Air conditioning issue


I have 97 Mitsubishi Galant. I have a problem when I run the AC. It runs for a while, 10-15 minutes then the trouble starts. The immediate symptom is that the rpms drop by a notch or two and the power decreases momentarily. This happens about every 5 seconds or so. The AC gets progressively weaker until it blows lukewarm air. I’ve had some work done recently- The alternator was replaced, the thermostat was replaced and a leak in the AC was repaired. The AC is fully charged.

I opened the hood to see if I could find anything. I checked the belt for the compressor and it was taught. I discovered that the rpm dip coincides with the fan blowing harder. First there is a click then fan speeds up then slows down. It does this every time the rpm drop happens.

Any ideas?


Don’t be too sure that the A/C is fully charged.

From what you describe it sounds like the A/C compressor is cycling on and off. If it is cycling on and off fairly quickly then the system is low on charge.

How long ago was the A/C leak fixed? You should bring it back to have them recheck the system.


Makes sense- I’ll get it checked- Thanks


Not only is willey probably dead-on about the system being incompletely charged and leaking…

But there’s probably been some air and moisture introduced into this sytem. Either through a leak or due to incomplete evacuation when you had the system worked on. A small amount of moisture seems to be building up and freezing slowly, eventually causing a restriction between the evaporator and the compressor.

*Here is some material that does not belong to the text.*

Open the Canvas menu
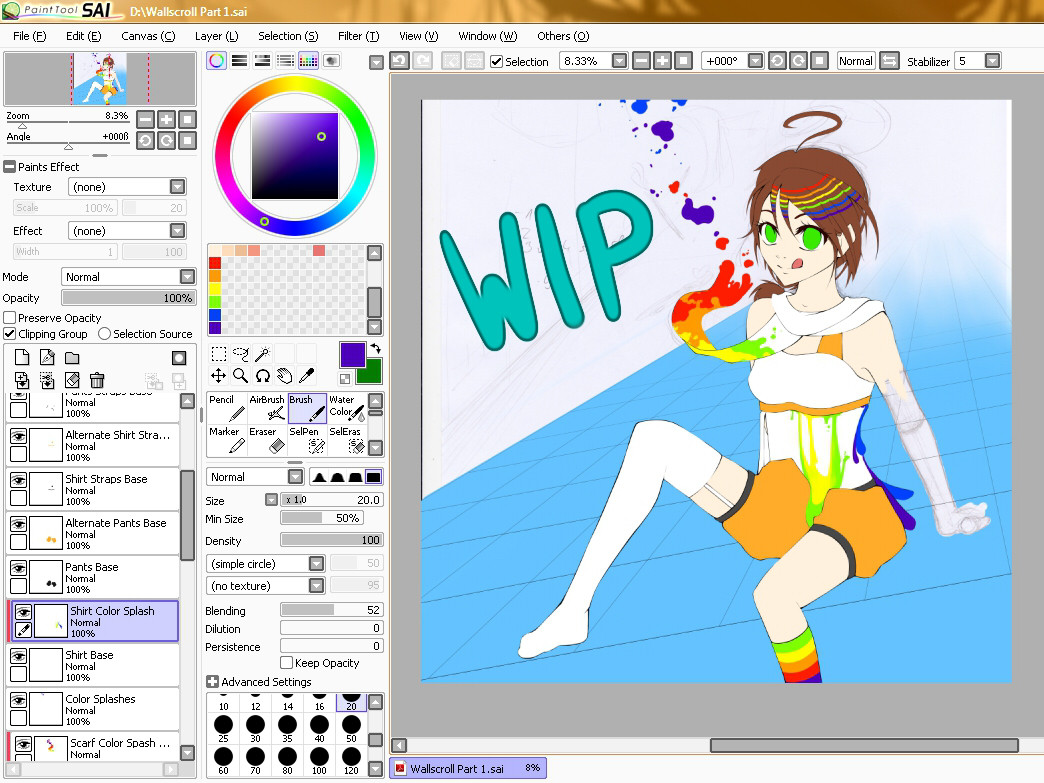The height and width of the screenshot is (783, 1044). tap(147, 36)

The click you’re hearing, associated with the RPM drop and fan activation, is the compressor clutch cycling on and off. Normally on this type of A/C system this would just indicate a low charge. But if the system is operating for 10-15 minutes and blowing cold air before it begins of have problems, I would suspect a moisture problem. As the system pressures stabilize and the low side gets to its coldest, moisture that has been trapped within the system, circulating through the system, freezes in the cold refrigerant, and becomes ice. This ice begins to clump together, eventually forming a restriction. This restriction causes a noticible drop in cooling ability, and will eventually trip the dual pressure switch on the receiver and cause the system to turn off. After a moment, the pressure equalizes enough for the compressor to turn back on. The pressure changes sharpy again, and the compressor turns off. The dual pressure switch also turns the fan on and off.

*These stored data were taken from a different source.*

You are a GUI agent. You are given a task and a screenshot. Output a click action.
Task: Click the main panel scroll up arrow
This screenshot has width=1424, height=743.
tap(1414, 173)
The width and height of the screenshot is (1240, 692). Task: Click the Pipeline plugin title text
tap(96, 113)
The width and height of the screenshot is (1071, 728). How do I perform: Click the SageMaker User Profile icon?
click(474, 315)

An A/C shop with the proper test gauges will be able to confirm this diagnosis, or provide another. In any case, it needs to become their problem now. Whoever did the work on your A/C may very likely have fouled up. When you take the car back and the shop gives you a diagnosis, post it back here before making any decisions (if they’re costly) so we can see if the shop is just trying to cover it’s own tail.